Por tanto, el contexto actual es ideal para poder desarrollar una «nueva vieja
forma de hacer clínica»8: reducir nuestra carga burocrática y de actividad
superflua, mejorar nuestras artes en la exploración y la anamnesis, explorar
nuevas formas de comunicarnos con nuestros y nuestras pacientes y nuestras
compañeras y compañeros, ampliar nuestras competencias y capacidad
resolutiva, extremar las medidas de seguridad e higiene (manos, consultas,
hábitos de exploración) en el trabajo, etc. ¿No es así como debería ser siempre?

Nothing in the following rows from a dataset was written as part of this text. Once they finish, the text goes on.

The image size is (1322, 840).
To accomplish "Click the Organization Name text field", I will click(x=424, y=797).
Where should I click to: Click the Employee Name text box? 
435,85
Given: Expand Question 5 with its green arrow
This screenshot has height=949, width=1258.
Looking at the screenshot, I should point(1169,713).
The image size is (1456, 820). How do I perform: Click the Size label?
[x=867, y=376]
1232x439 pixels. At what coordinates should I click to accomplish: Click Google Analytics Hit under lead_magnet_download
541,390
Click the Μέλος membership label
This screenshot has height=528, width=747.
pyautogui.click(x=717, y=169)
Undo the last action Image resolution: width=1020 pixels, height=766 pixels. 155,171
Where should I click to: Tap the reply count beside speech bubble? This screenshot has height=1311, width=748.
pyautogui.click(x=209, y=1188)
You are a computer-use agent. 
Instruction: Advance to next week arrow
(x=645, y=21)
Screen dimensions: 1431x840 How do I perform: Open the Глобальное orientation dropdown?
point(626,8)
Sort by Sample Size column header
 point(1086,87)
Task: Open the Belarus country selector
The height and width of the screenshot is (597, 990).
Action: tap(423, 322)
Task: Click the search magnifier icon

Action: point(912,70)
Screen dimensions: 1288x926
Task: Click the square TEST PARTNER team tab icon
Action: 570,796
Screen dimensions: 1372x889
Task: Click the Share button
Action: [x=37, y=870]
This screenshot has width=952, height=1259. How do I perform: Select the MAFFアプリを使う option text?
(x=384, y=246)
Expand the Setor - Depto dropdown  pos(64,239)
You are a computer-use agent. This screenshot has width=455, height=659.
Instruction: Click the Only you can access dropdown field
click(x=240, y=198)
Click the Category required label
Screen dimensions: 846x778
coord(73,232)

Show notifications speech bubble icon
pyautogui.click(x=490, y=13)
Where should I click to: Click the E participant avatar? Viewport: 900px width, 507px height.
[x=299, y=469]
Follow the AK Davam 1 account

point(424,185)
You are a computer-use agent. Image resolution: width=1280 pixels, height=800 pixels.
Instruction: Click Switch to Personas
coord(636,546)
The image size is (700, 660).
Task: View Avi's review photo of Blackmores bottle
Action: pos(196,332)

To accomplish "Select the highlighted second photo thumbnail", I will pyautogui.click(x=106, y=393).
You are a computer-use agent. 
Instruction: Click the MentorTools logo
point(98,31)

Que esto termine siendo así no depende solo de nosotros, pero por nosotros que
no quede...
 
La crisis por el COVID-19 debe ser el acicate necesario para reforzar el papel de
la AP en la salud pública9. También, cómo no, en la gestión de las crisis
epidémicas, donde nuestra especialidad tiene un rol primordial en todas las fases:
prevención, respuesta, contención, mitigación y recuperación. La AP también debe
desempeñar un papel de privilegio para construir conocimiento sobre cómo se ha
manejado esta crisis sanitaria y cómo afrontar los retos futuros.
 
La AP ha demostrado en todo el mundo su utilidad como elemento de cohesión
social y en la lucha por conseguir la equidad en salud. Por tanto, cuando todo esto
acabe, seremos los primeros en estar al lado de los más vulnerables y de los que
hayan acusado en mayor medida esta crisis. Pero también, las clases más
favorecidas deberán comprender que no todo en esta epidemia habrá sido «salvar
vidas», y que de esta crisis no se habrá salido solo a golpe de respiradores y
hospitales de campaña. Entonces será el momento de volver a agitar la conciencia
social en pos de la urgencia de potenciar nuestro sistema público de salud y afinar
los instrumentos de salud pública que estén al servicio del bien común y no solo
para satisfacer necesidades individuales. Habrá que reivindicar que el acceso
universal a la AP es esencial, también, en casos de emergencia sanitaria, y su
infraestructura, crucial para su contención. Una AP de calidad es la base de un
sistema sanitario sólido, y sigue siendo, asimismo,  la mejor arma contra futuras
epidemias.
 
Por último, la situación que vivimos en la actualidad, nos ofrece la oportunidad de
trabajar codo con codo con la comunidad; de igual a igual, con coordinación,
información y transparencia, respeto y compromiso. Con los servicios sociales de
base, cuidadoras formales e informales de ayuda a la dependencia, oficinas de
farmacia, asociaciones, ayuntamientos, residencias y hogares del jubilado, e
incluso con las fuerzas de seguridad y las empresas. Es un momento idóneo para
fortalecer los lazos con la comunidad y potenciar la posición de liderazgo de la AP
en lo que compete a temas relacionados con la salud comunitaria. También es
momento de redefinir el significado de lo que hoy en día es «comunidad»: la
comunidad no son solo las estructuras formales, se palpa en el aire, se vive en las
calles, aflora cuando se necesita. Se organiza de manera espontánea si hace
falta. Improvisa, actúa, sin pensar en protocolos ni se planifica a través de una
cadena de mando. Simplemente, echa mano de dos herramientas básicas, que, a
base de no usarlas, parecían oxidadas: la imaginación y la solidaridad.